I can always find a reason to avoid a visit. I’ll let an ailment linger for days, aiming to kick it with a home remedy or just some good ol’ fashioned pain tolerance. But a couple years ago, while living in downtown Manhattan, I couldn’t shake or will away an overwhelming, inexplicable illness. After writhing in pain for three days straight, common sense kicked in; I hailed a cab at midnight and headed to urgent care.
Desperation will do this, when denial inevitably falls short.
They gave me something to ease the immediate pain, and insisted I visit my primary care physician the next morning. We ran labs for three days and found that all my levels were off. I could barely walk, barely eat. I was coming off a season of constant adrenaline, and when the pace finally slowed, my body followed suit. I learned the hard way that forty years old is not equal to twenty. My top priority would become rest in order to give my body the healing it required.
When I read the story of the paralytic in Mark, I’m struck by the desperation of his friends to see him healed. Perhaps he had suffered a lifetime of loss and missed opportunity.
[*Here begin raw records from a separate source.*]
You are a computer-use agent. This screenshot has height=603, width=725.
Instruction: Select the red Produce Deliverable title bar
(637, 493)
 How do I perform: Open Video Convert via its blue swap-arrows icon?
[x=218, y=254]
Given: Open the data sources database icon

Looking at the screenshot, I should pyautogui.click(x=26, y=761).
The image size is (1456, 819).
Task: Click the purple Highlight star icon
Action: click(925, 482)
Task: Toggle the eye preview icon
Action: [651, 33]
And since there was no taxi to be found at midnight, they simply needed to find a way to get him in front of the Great Physician.
There’s a crowd in the way? No matter. There’s a roof in the way? No matter. Nothing deterred them from getting the help they were seeking. Their faith in Jesus’ power to heal enabled them to break through any barrier—literally.
Their tenacity moved Jesus. Scripture says when He saw their persistent faith, He uttered, “Son, your sins are forgiven!” (Mark 2:5). Jesus started with the inner healing of the heart, but didn’t stop there. He then commanded the man to get up and walk so the resistant religious leaders could see He had the authority of God to not only heal bodies, but also to forgive sins.
We want the external; Jesus goes after the internal.
We want what is seen; Jesus goes after what is unseen.
Did He want the man to walk? Absolutely. Did He go after the healing of his heart? Fundamentally.
The nature of Jesus never changes. He always heals, always redeems, always restores. Our role is to come. When we reach our moment of desperate brokenness, no longer denying our sickness of heart and mind, we will do whatever it takes to get well. There we will behold His face, hear His voice, and receive His healing touch.
That’s the gospel, simple and plain. Jesus said, “Those who are well don’t need a doctor, but the sick do need one. I didn’t come to call the righteous, but sinners” (Mark 2:17).
I want to be among the ones who know they are sinners—broken, weary, in desperate need of a Savior. I want to experience a break-through-the-rooftop kind of healing. I pray the Holy Spirit will convict me, moment by moment, again and again. His conviction is a grace, a kindness, and a revelation that all is not well. But the healing we need is found in the forgiveness of our Savior, Jesus.